The attitude of the Chinese, Indian or Arab banks and investors is not a coincidence, nor naive, nor is it “stealthily” subsidised through state ownership. These new banks and investors have seen innovative and large-scale African projects as bankable for three reasons. 

First, because at their core these banks and investors prioritise the long-term (in economist-speak we call this using lower discount rates). Second, because they actively apply their own development experience and see the same happening in African countries. And third, crucially, they do not all have existing, primarily extractive-based loans and investments. As a result they use their logic, their experience, and focus on the long-term.

Hence, while some glibly reference Africa’s rising population in a way that implies both a potential positive demographic dividend and negative environmental destruction and overwhelming migration, banks and investors from India, Turkey or China see African demographics in clear-eyed economic terms. Where will the markets for Indian high-tech be in 10, 20, 30 or 40 years? Where will the diligent yet cheaper workers churning out everything from cheap consumer goods to electric vehicle parts be? It’s obvious: the African continent.

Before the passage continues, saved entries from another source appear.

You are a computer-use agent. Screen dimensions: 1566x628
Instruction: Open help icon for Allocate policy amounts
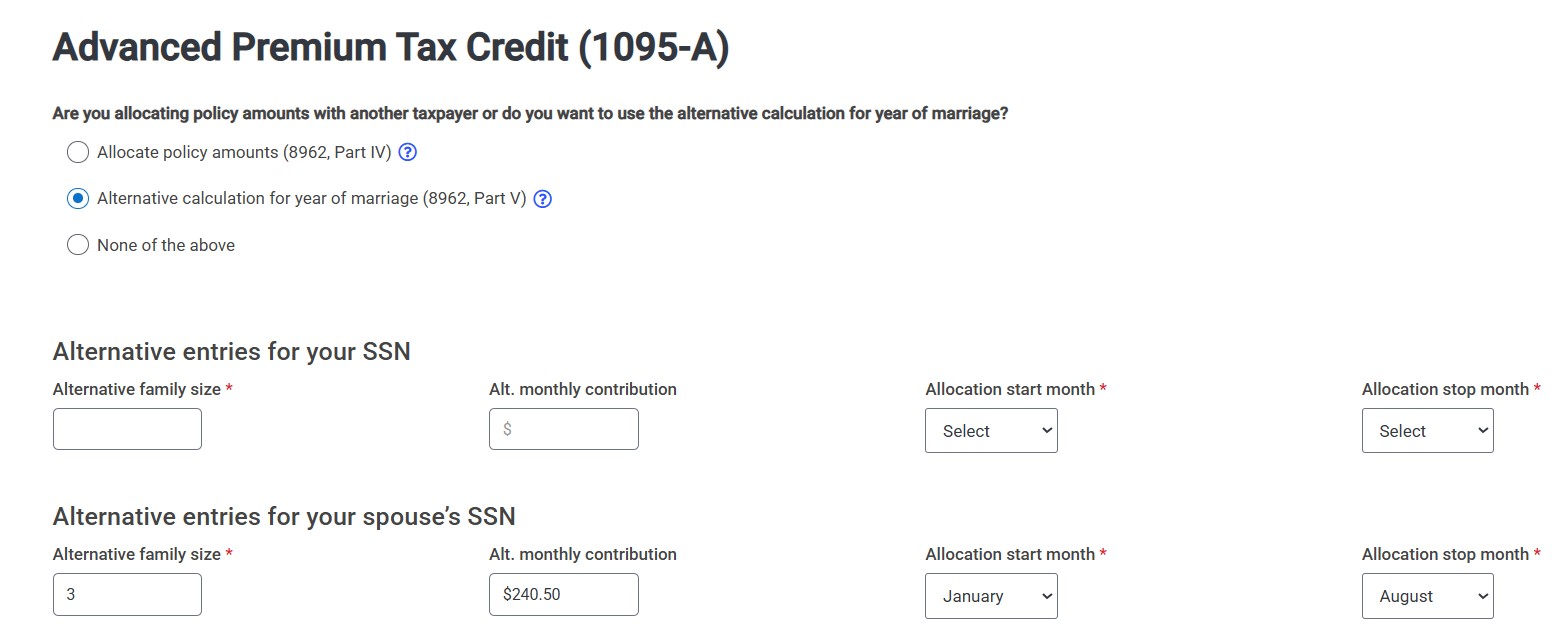[407, 153]
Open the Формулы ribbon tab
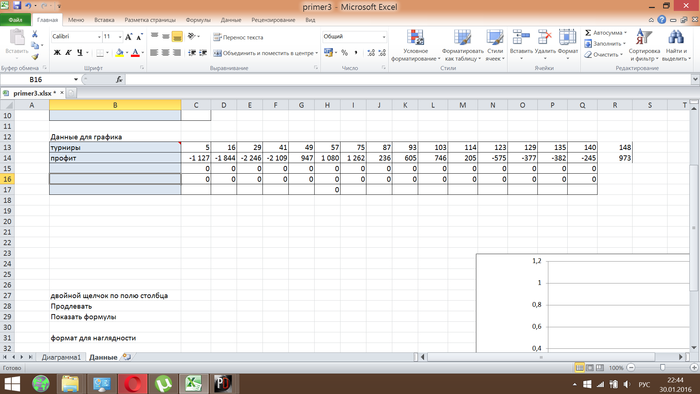 (x=198, y=20)
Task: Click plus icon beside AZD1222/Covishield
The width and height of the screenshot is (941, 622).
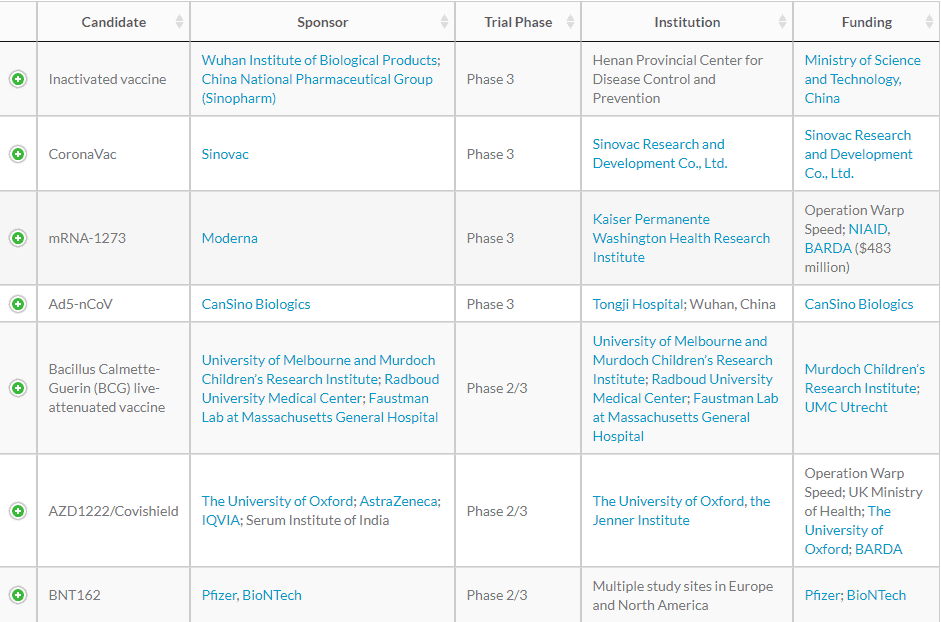Action: (18, 511)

Thus, their primary question is not whether to invest in Africa or whether it is “too risky”. It’s a question of where and when – a strategic question. It’s a question of whether investors expect a first-mover advantage, or should wait until markets are more established. It’s a question of which specific African nations pose the lowest risk and largest opportunity now. These strategic choices can’t be influenced through more project preparation or de-risking instruments. They can only be influenced at the pitch stage.

This brings me to the words I plan to use instead of bankability and de-risking. In 2023, my focus will be on shifting perceptions and upgrading business models, setting out the clear economic case for specific African investments, backed by credible data. Thankfully, I know some excellent banks and investors around the world who will be ready to open the door to that.

Hannah Ryder is CEO of Development Reimagined, an African-led international consultancy based in China.